Let $$A=\begin{pmatrix}3&a\\ 2&0\end{pmatrix}.$$
For what value of a is the diagonal factorization $A=SΛS^{-1}$ impossible?
Since it's not a triangular matrix, I cannot read the eigenvalues off the diagonal directly. I've found out that the polynomial is $λ^2-3λ-2a$. Solving for λ, I get $λ=\frac{3}{2}\pm \sqrt{2a+\frac{9}{4}}$
Not sure how to go after this.
For a matrix to fail to be diagonalizable, you need that at least one eigenvalue has multiplicity two, and that the dimension of the eigenspace is strictly less than the multiplicity.

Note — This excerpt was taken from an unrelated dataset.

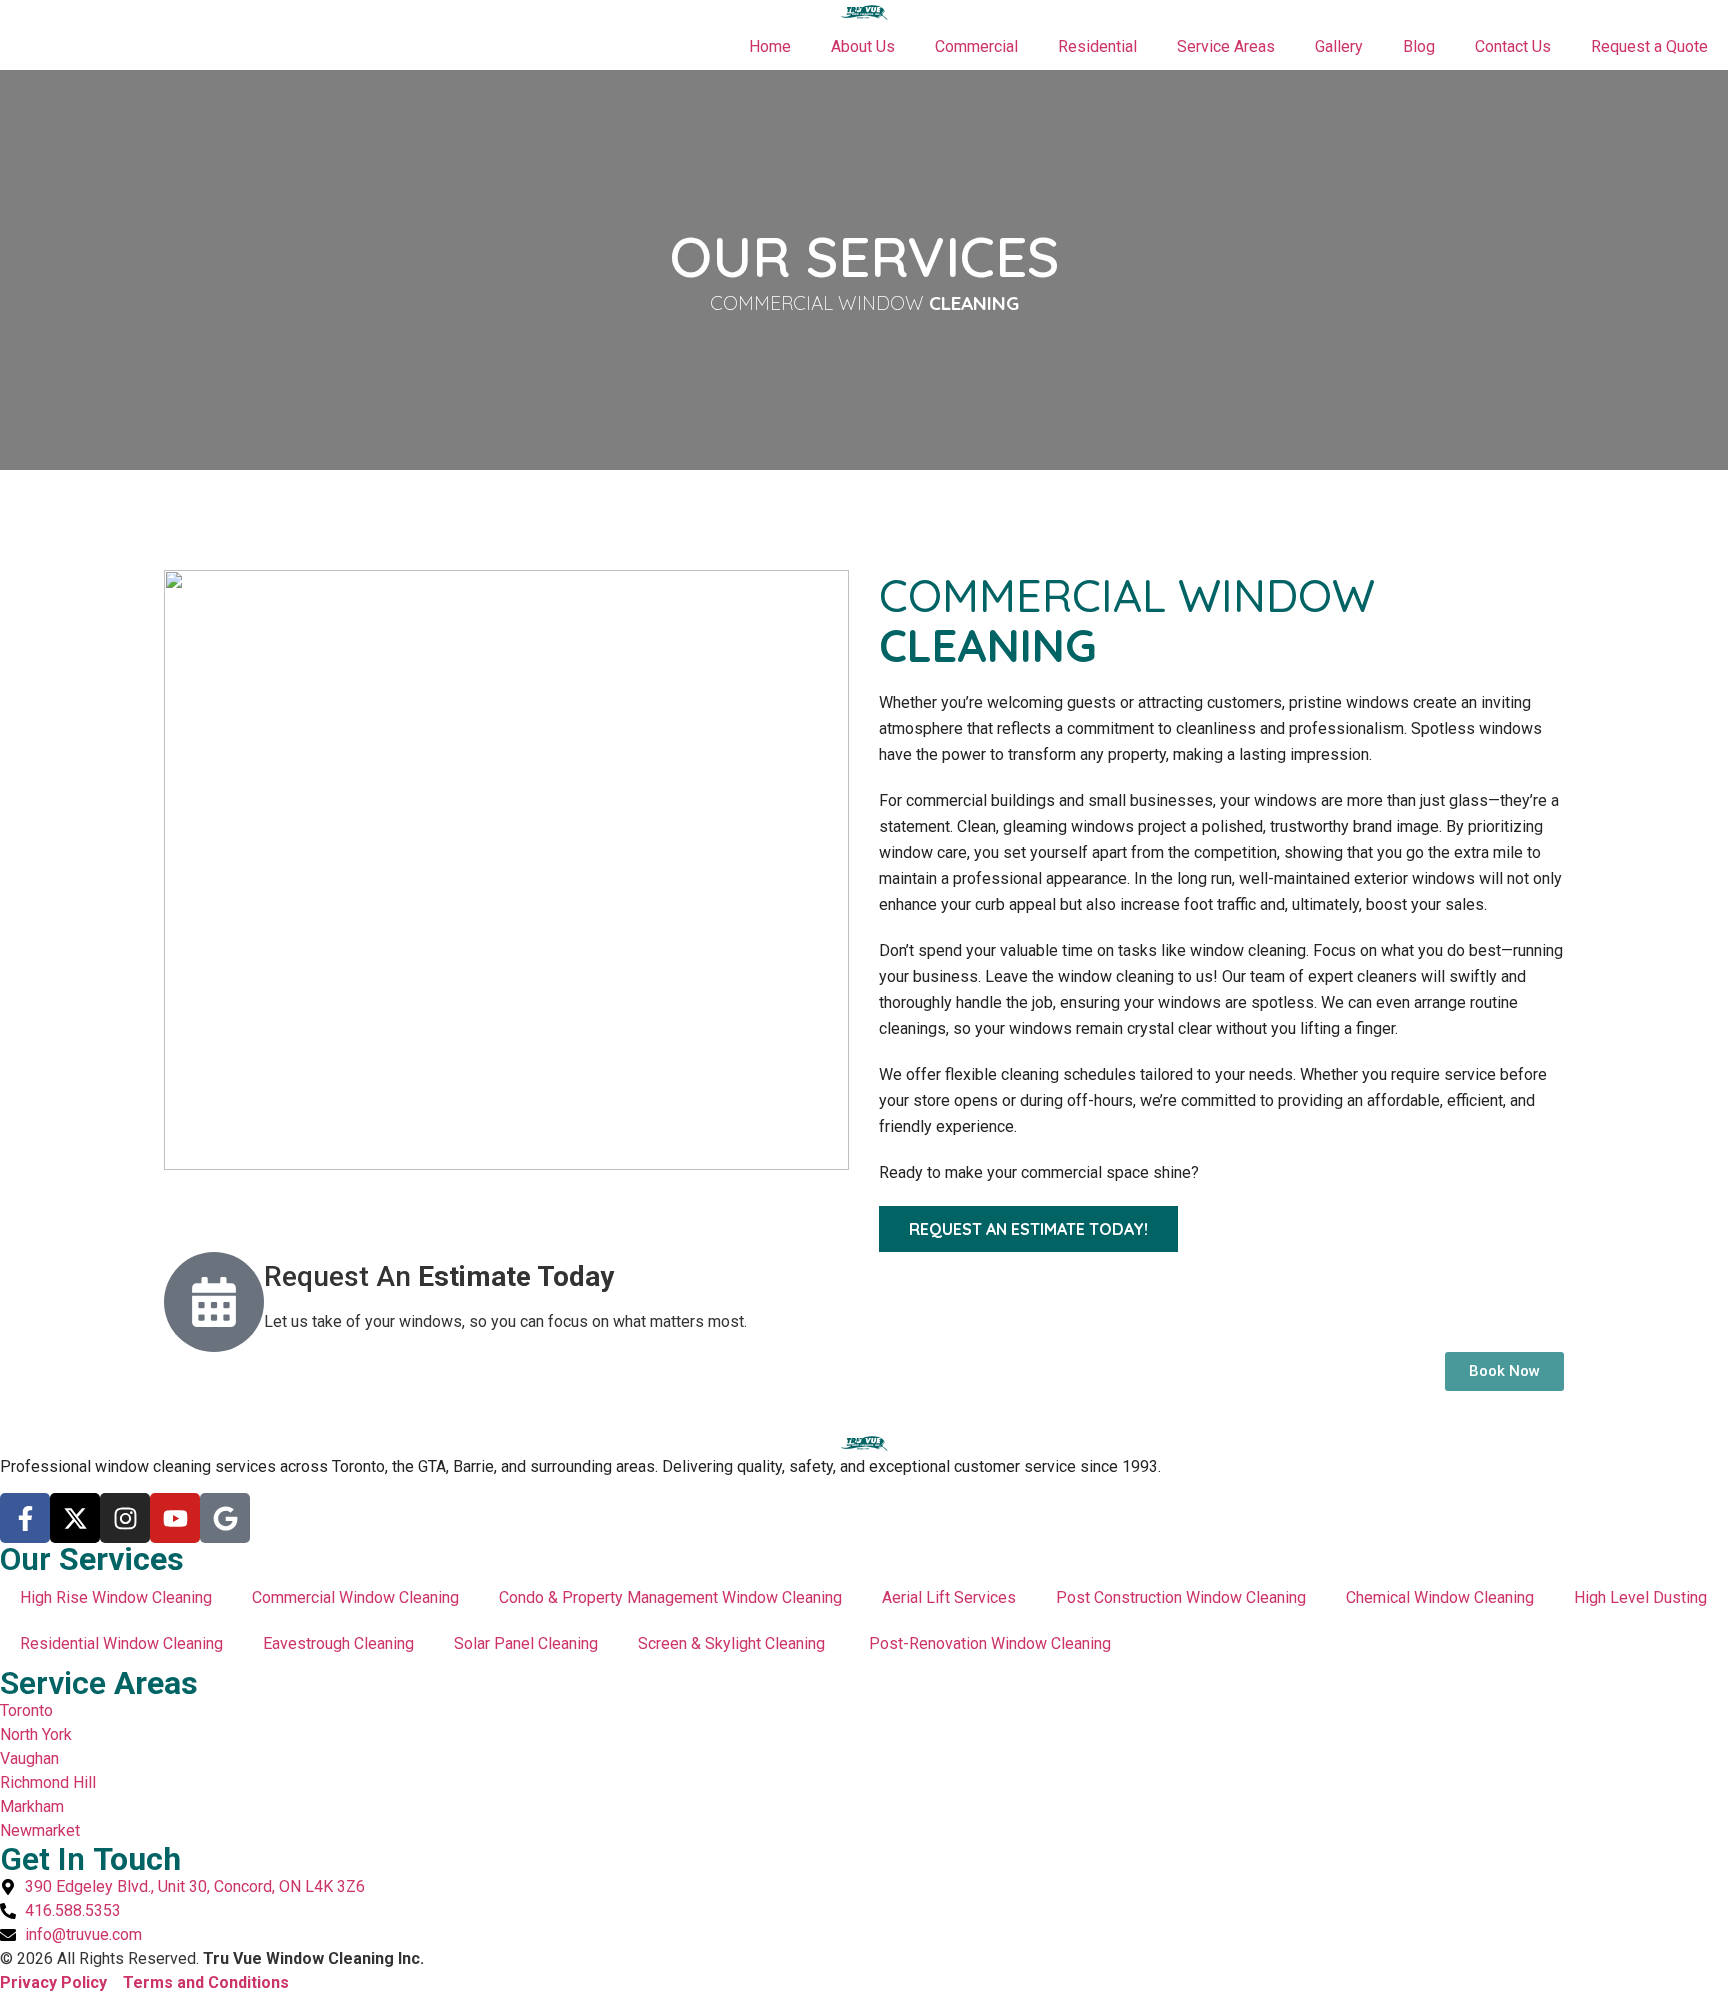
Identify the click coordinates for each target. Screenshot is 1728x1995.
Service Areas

Here since you know the characteristic polynomial, you can see that there will be single eigenvalue when $a=-9/8$, and the eigenvalue is $3/2$. Now let us check if $A$ is diagonalizable in that case: an eigenvector for $3/2$ will be a solution to $$ \begin{bmatrix} 3-3/2&-9/8\\ 2&-3/2\end{bmatrix} \begin{bmatrix} x\\ y\end{bmatrix} =\begin{bmatrix} 0\\0\end{bmatrix} , $$ which gives $12x=9y$. So all eigenvectors for $3/2$ are of the form $t\begin{bmatrix} 9\\12\end{bmatrix}$. That is, the eigenspace of $3/2$ is one-dimensional, while its multiplicity is two, so $A$ is not diagonalizable.

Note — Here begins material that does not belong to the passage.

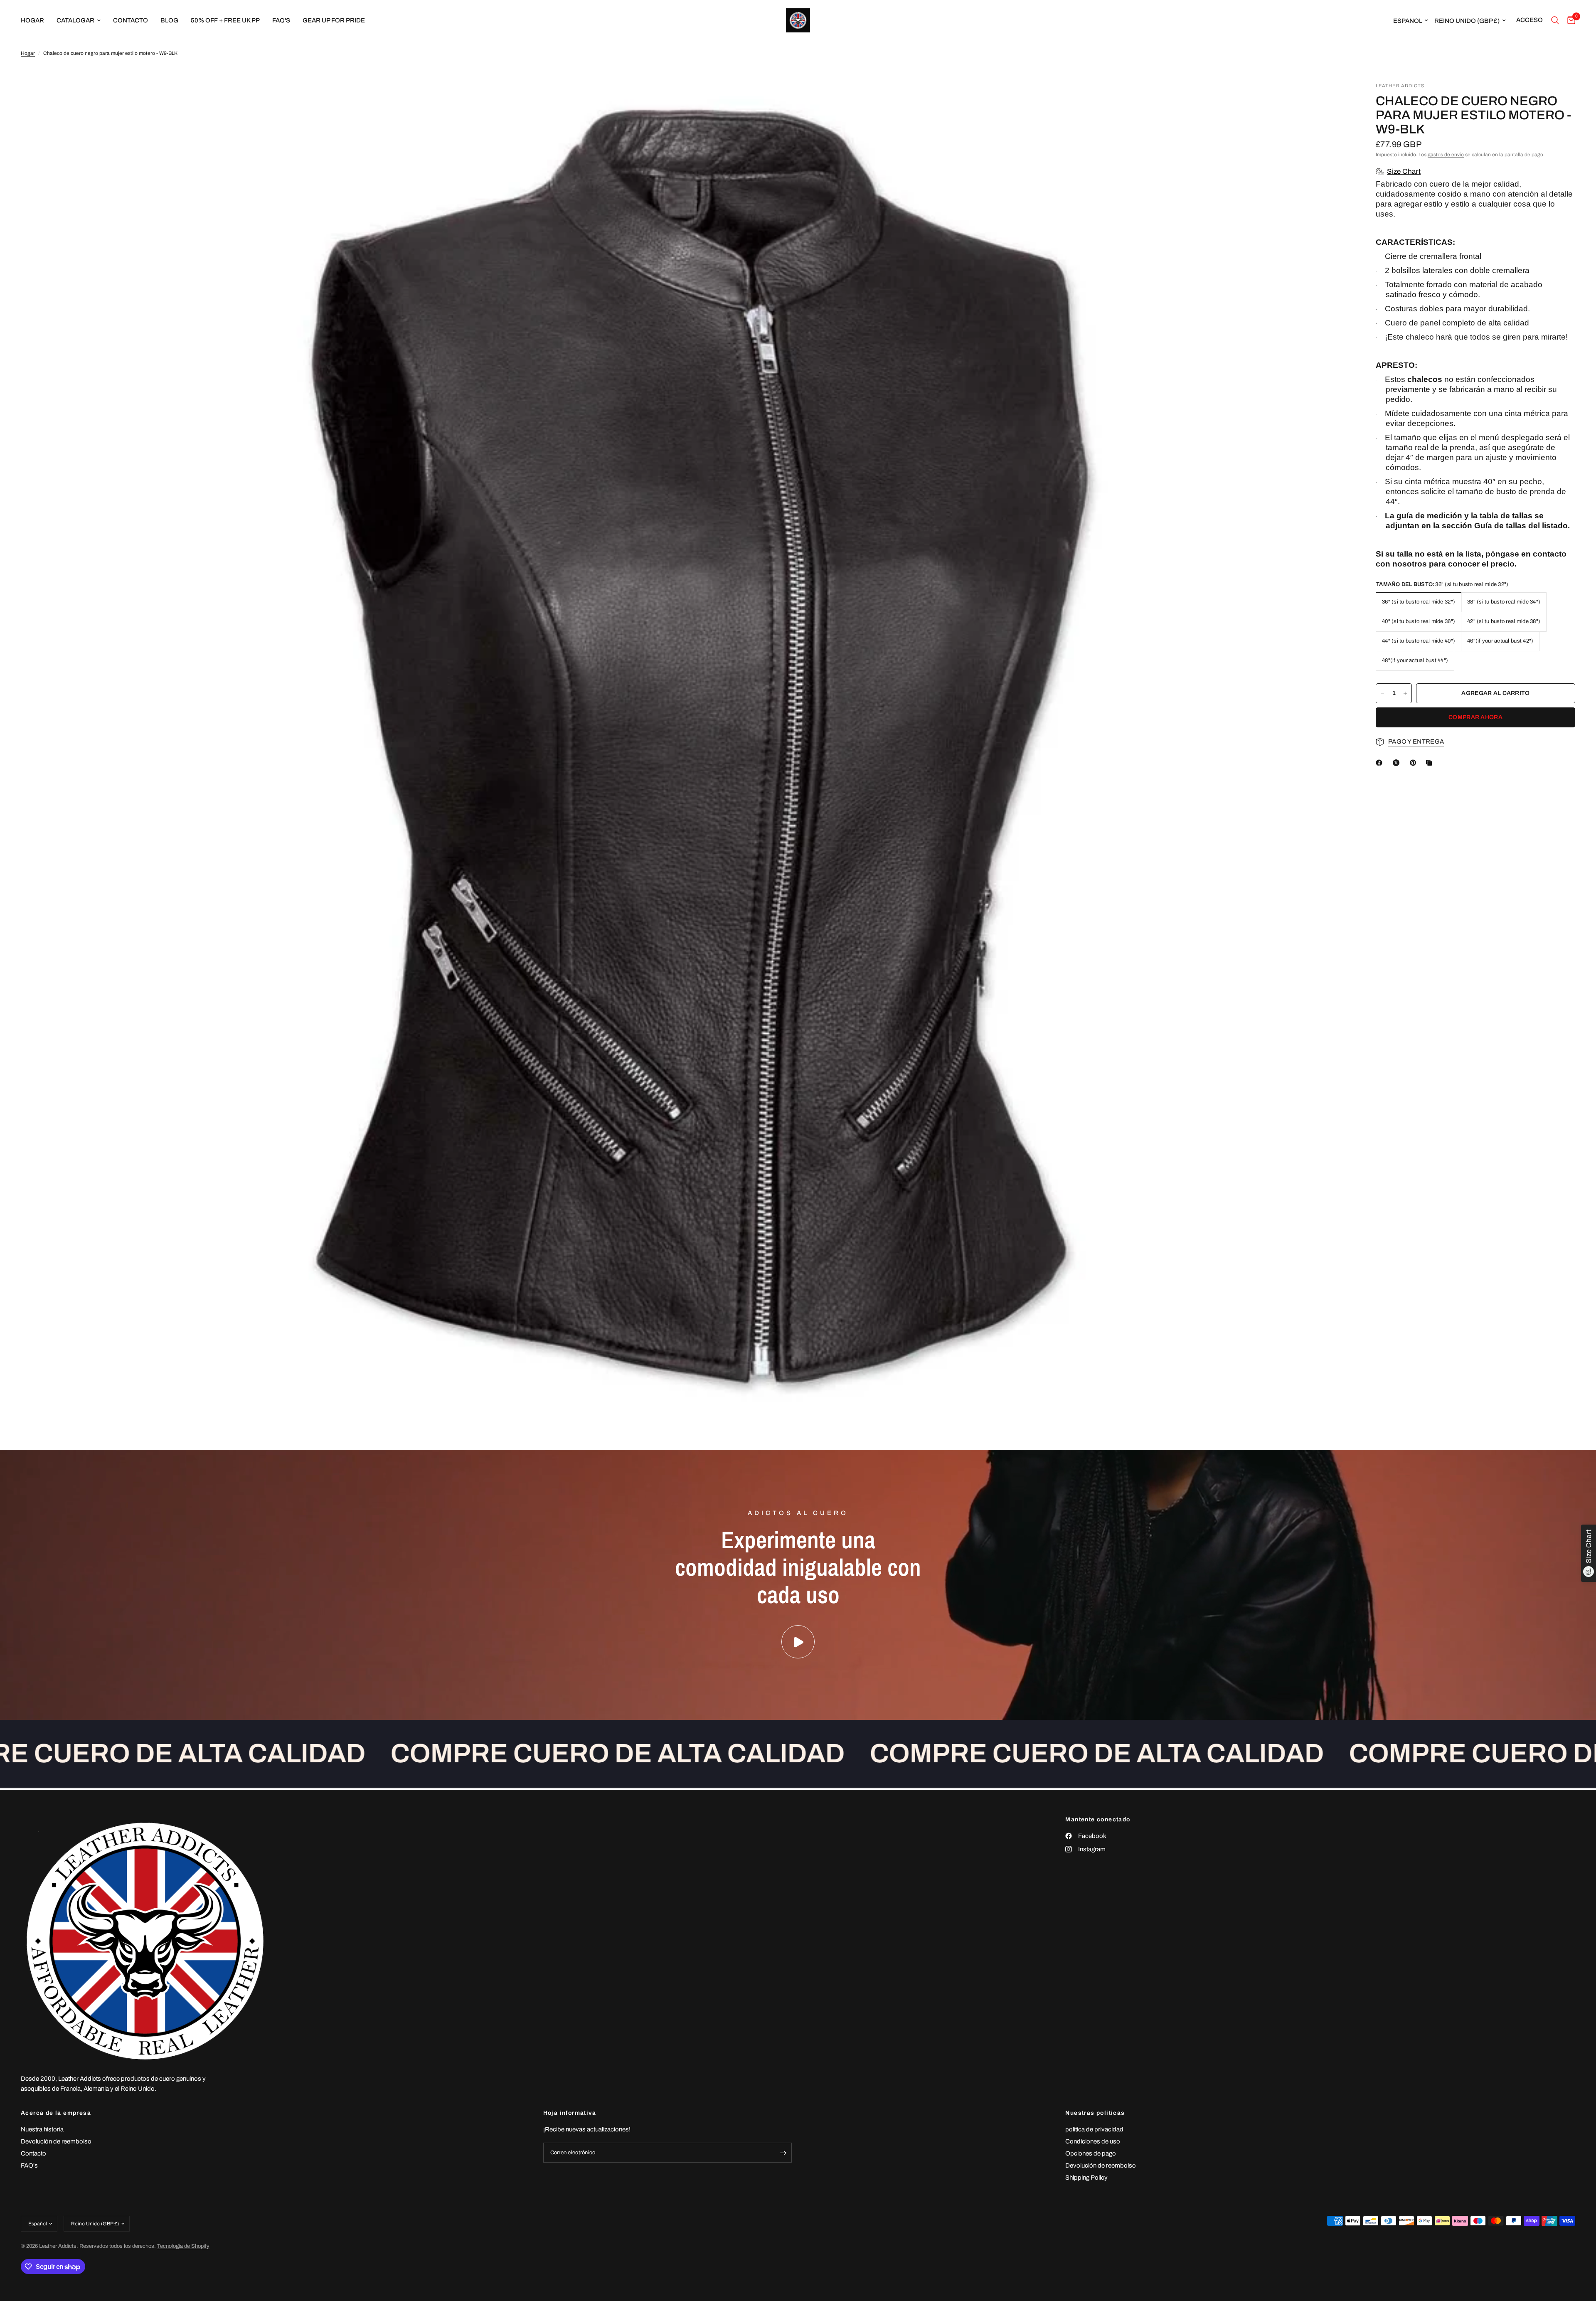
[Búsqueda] (1555, 20)
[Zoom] (1333, 100)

The above computation can be avoided is one notices that the only way a $2\times2$ matrix can have an eigenvalue $\lambda$ with eigenspace of dimension $2$ is if $A=\lambda I$. As your matrix is not diagonal, one can deduce that it is not diagonalizable without computing the eigenvectors.
Edit: as mentioned by amd, if we restrict the field to $\mathbb R$, then there are no eigenvalues when $a<9/8$, thus making $A$ not diagonalizable in that context.